Some state librarians 'disgruntled'

For some reason I always associate "disgruntled" with "postal employee" stories that involve guns. This Time librarians are the disgruntled folks. Some of Louisiana's librarians are making noise about the person picked to head the state's library system.

Up-and-coming librarian Rebecca Hamilton was chosen state librarian over four other candidates with more years of experience, and at least one of her colleagues refuses to keep shushed about it.

Ha! Get it? Shushed.


If the best complaint they can come up with is a difference in population served (from 50,000 down to 40,000) then that's pretty lame. On first look I'd say the non-movers are under the impression that if they just put in the time they deserve the promotion. A common misconception which unfortunetly is reenforced quite often in goverment employment.

The flipside being I'd like to know just how many positions she had in 15 years. If its more than 3 I'd be wary. No sense hiring someone with a short-attention span.

Census figures show that more than 50,000 people live in the St.
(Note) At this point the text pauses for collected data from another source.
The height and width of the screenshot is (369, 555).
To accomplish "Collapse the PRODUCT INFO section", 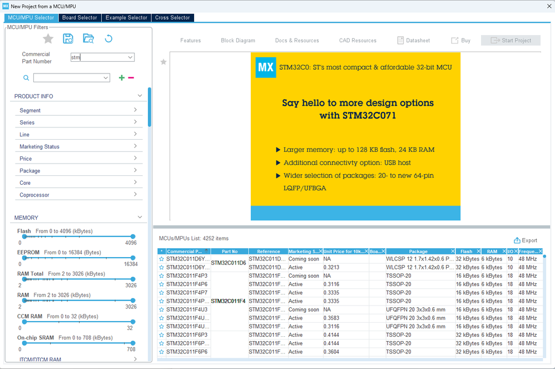I will coord(140,96).
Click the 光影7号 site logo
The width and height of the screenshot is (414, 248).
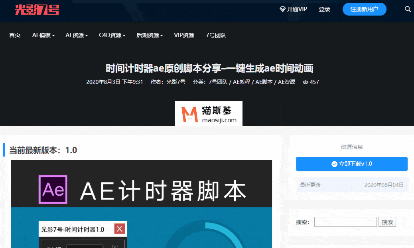coord(37,10)
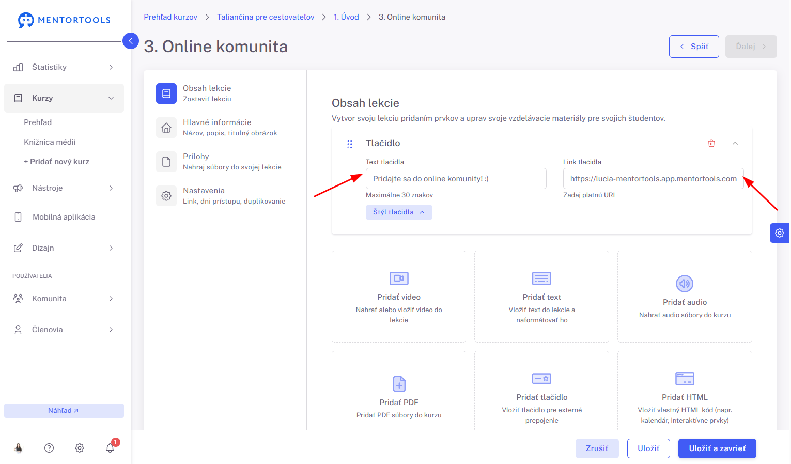The image size is (791, 464).
Task: Open the help question mark icon
Action: 49,448
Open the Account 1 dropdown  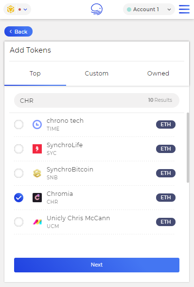click(149, 9)
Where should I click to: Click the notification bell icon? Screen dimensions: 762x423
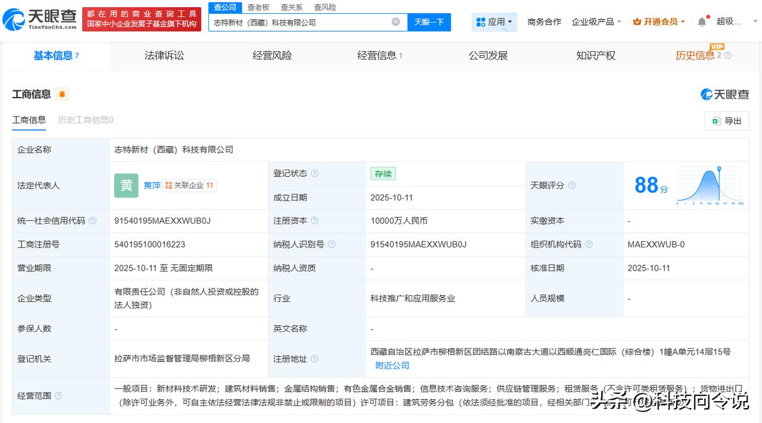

Mary community, but there's a catch: Morgan City, which is within parish lines, has its own library.

Hamilton opponents say the Morgan City population should be subtracted from the parish total, leaving the library system Hamilton oversaw with only 40,000 potential patrons. The state library makes the same separation when it disburses federal grants every year.

So it looks to me as if the state is using one set of rules to administrate and another to make political appointments.

What's missing is why Hamilton kept skipping from one post to another, and the report should have the exact number of libraries where she served. "Several" isn't good enough. Other information that should be included is why, specifically, members of the State Library of Louisiana Board of Commissioners support her candidature. That she's a people person does not necessarily mean that she is competent for the position; only that she is popular. But, of course, politics is mostly a popularity contest.